La ley que prohíbe fumar en los lugares públicos y centros de trabajo tendrá una aplicación especial en las prisiones, donde habrá celdas para fumadores, excepto para internas con hijos. Los funcionarios sólo podrán apurar un pitillo en los espacios destinados a sus vigilados.

Fuente: Las Provincias Digital

La ley que prohíbe fumar en los lugares públicos y centros de trabajo tendrá una aplicación especial en las prisiones, donde habrá celdas para fumadores, excepto para internas con hijos. Los funcionarios sólo podrán apurar un pitillo en los espacios destinados a sus vigilados.

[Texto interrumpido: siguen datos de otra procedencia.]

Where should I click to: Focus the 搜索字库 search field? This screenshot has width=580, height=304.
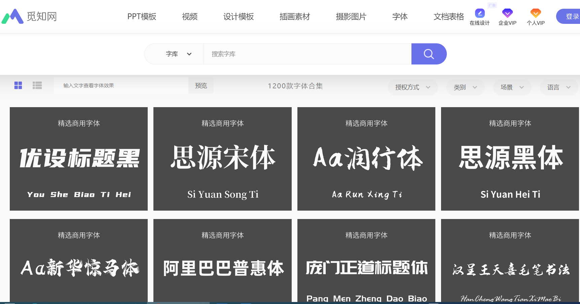pos(307,54)
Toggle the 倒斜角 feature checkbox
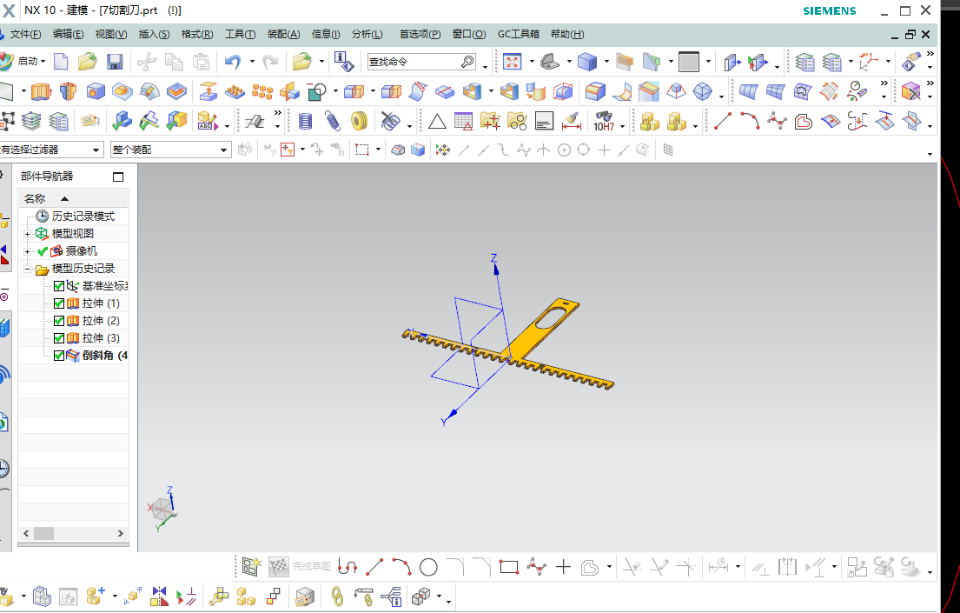Screen dimensions: 960x613 coord(59,356)
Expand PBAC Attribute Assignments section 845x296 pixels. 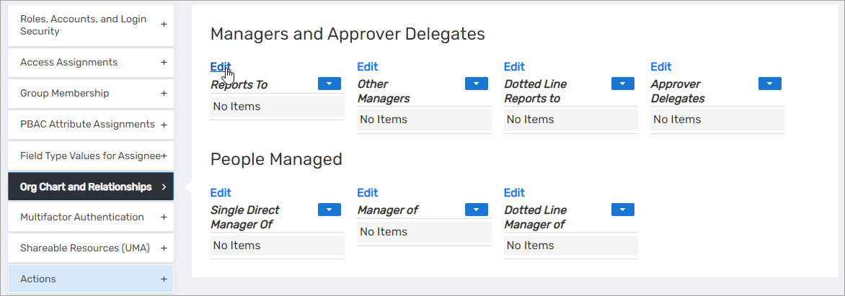pos(164,125)
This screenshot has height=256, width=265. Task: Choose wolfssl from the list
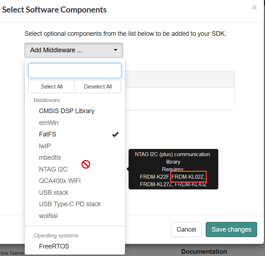pyautogui.click(x=48, y=216)
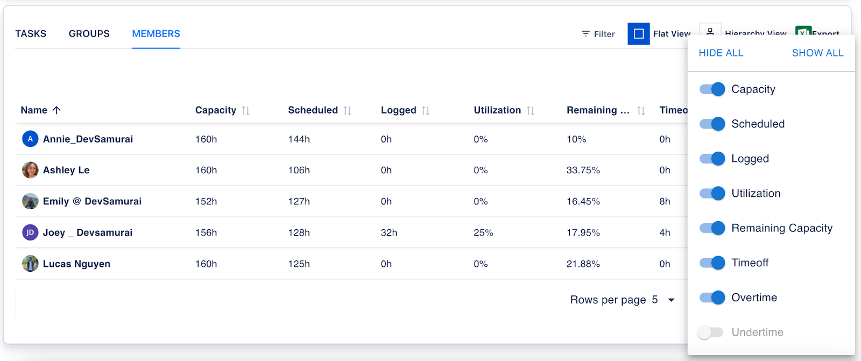Viewport: 861px width, 361px height.
Task: Sort by Name arrow icon
Action: pyautogui.click(x=57, y=110)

La normativa tiene una disposición adicional específica para cárceles y otros centros penitenciarios que permite vender tabaco en sus economatos y habilitar zonas para fumadores, en un tratamiento parecido al de los hoteles.

Puesto que la cárcel es lugar de trabajo para funcionarios pero de residencia para los presos, la instrucción de la Dirección General de Instituciones Penitenciarias sobre el cumplimiento de la nueva ley antitabaco ha debido conciliar ambos aspectos.

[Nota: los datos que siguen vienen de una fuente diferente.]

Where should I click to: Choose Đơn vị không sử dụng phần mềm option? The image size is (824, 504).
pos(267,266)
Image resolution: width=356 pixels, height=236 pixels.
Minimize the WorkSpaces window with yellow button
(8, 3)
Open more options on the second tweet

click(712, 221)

Esa instrucción, hecha pública ayer, prohíbe a los funcionarios fumar en sus espacios de trabajo “que no sean locales específicamente destinados a los internos”, concretando que se trata de despachos, salas de reuniones, espera o descanso, pasillos, baños, vestíbulos o cualquier lugar “destinado específicamente” para los trabajadores.

La Dirección de Prisiones “procurará garantizar que los internos no fumadores dispongan de celdas libres de humo”, por lo que aquellos que no quieran compartir la suya con un fumador podrán manifestarlo para que se les busque otro acomodo.

Los internos que entren en la cárcel en el futuro serán clasificados como fumadores, no fumadores o no fumadores tolerantes con el humo ajeno, elemento que se tendrá en cuenta a la hora de asignarles celda. Si cambian de idea, podrán comunicarlo oficialmente para que se les reubique.

Fuentes sindicales consultadas pusieron en duda que haya celdas suficientes en las saturadas cárceles españolas para este tratamiento diferenciado entre fumadores y no fumadores y temieron que esto pueda generar conflictividad.

Si bien consideraron correcta la instrucción, opinaron que a los funcionarios se les habría debido habilitar zonas propias para fumar atendiendo al hecho de que trabajan en un lugar cerrado.

De acuerdo con la instrucción, los presos también tendrán permitido echar un cigarro en las habitaciones para sus encuentros íntimos o familiares, que igualmente estarán distribuidas entre fumadores y no fumadores.